看一个简单的:NewDirectOutputCollector,它在没有reduce task的时候使用,主要是从InputFormat中获取OutputFormat的RecordWriter,然后就可以用这个RecordWriter的write()方法来写出,这就与我们设置的输出格式对应起来了。
- private class NewDirectOutputCollector<K,V>
- extends org.apache.hadoop.mapreduce.RecordWriter<K,V> {
- private final org.apache.hadoop.mapreduce.RecordWriter out;
- private final TaskReporter reporter;
- private final Counters.Counter mapOutputRecordCounter;
- private final Counters.Counter fileOutputByteCounter;
- private final Statistics fsStats;
- @SuppressWarnings("unchecked")
- NewDirectOutputCollector(org.apache.hadoop.mapreduce.JobContext jobContext,
- JobConf job, TaskUmbilicalProtocol umbilical, TaskReporter reporter)
- throws IOException, ClassNotFoundException, InterruptedException {
- this.reporter = reporter;
- Statistics matchedStats = null;
- if (outputFormat instanceof org.apache.hadoop.mapreduce.lib.output.FileOutputFormat) {
- //outputFormat是Task来的,内部类访问外部类成员变量
- matchedStats = getFsStatistics(org.apache.hadoop.mapreduce.lib.output.FileOutputFormat
- .getOutputPath(jobContext), job);
- }
- fsStats = matchedStats;
- mapOutputRecordCounter =
- reporter.getCounter(MAP_OUTPUT_RECORDS);
- fileOutputByteCounter = reporter
- .getCounter(org.apache.hadoop.mapreduce.lib.output.FileOutputFormat.Counter.BYTES_WRITTEN);
- long bytesOutPrev = getOutputBytes(fsStats);
- out = outputFormat.getRecordWriter(taskContext); //主要是这句,获取设置的OutputputFormat里的RecordWriter
- long bytesOutCurr = getOutputBytes(fsStats);
- fileOutputByteCounter.increment(bytesOutCurr - bytesOutPrev);
- }
- @Override
- @SuppressWarnings("unchecked")
- public void write(K key, V value)
- throws IOException, InterruptedException {
- reporter.progress(); //报告一下进度
- long bytesOutPrev = getOutputBytes(fsStats);
- out.write(key, value);//使用out收集一条记录,out是设置的OutputFormat来的。

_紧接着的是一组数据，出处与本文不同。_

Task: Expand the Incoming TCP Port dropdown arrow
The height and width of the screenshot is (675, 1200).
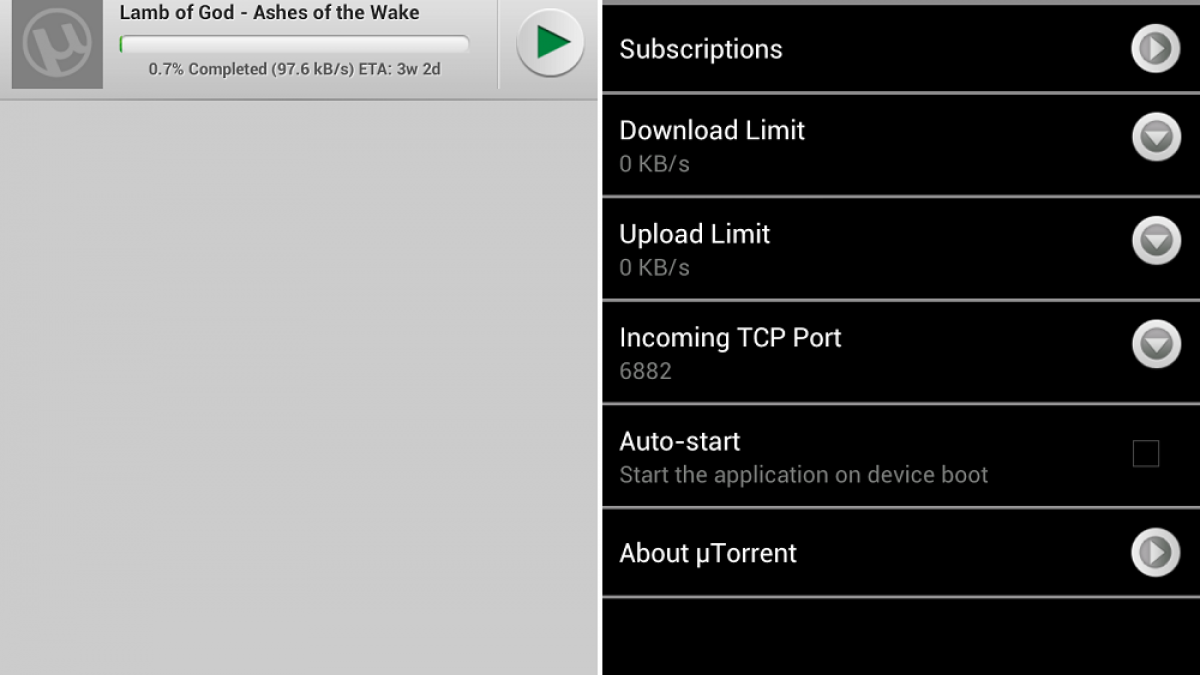Action: pyautogui.click(x=1156, y=345)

- long bytesOutCurr = getOutputBytes(fsStats);
- fileOutputByteCounter.increment(bytesOutCurr - bytesOutPrev); //更新输出字节数
- mapOutputRecordCounter.increment(1); //更新输出K/V对数量
- }
- @Override
- public void close(TaskAttemptContext context)
- throws IOException,InterruptedException {
- reporter.progress();
- if (out != null) {
- long bytesOutPrev = getOutputBytes(fsStats);
- out.close(context);
- long bytesOutCurr = getOutputBytes(fsStats);
- fileOutputByteCounter.increment(bytesOutCurr - bytesOutPrev);
- }
- }
- private long getOutputBytes(Statistics stats) {
- return stats == null ? 0 : stats.getBytesWritten();
- }
- }
另外还有一些以runOldMapper()为主导的旧MapReduce API那套,就不进行讨论了。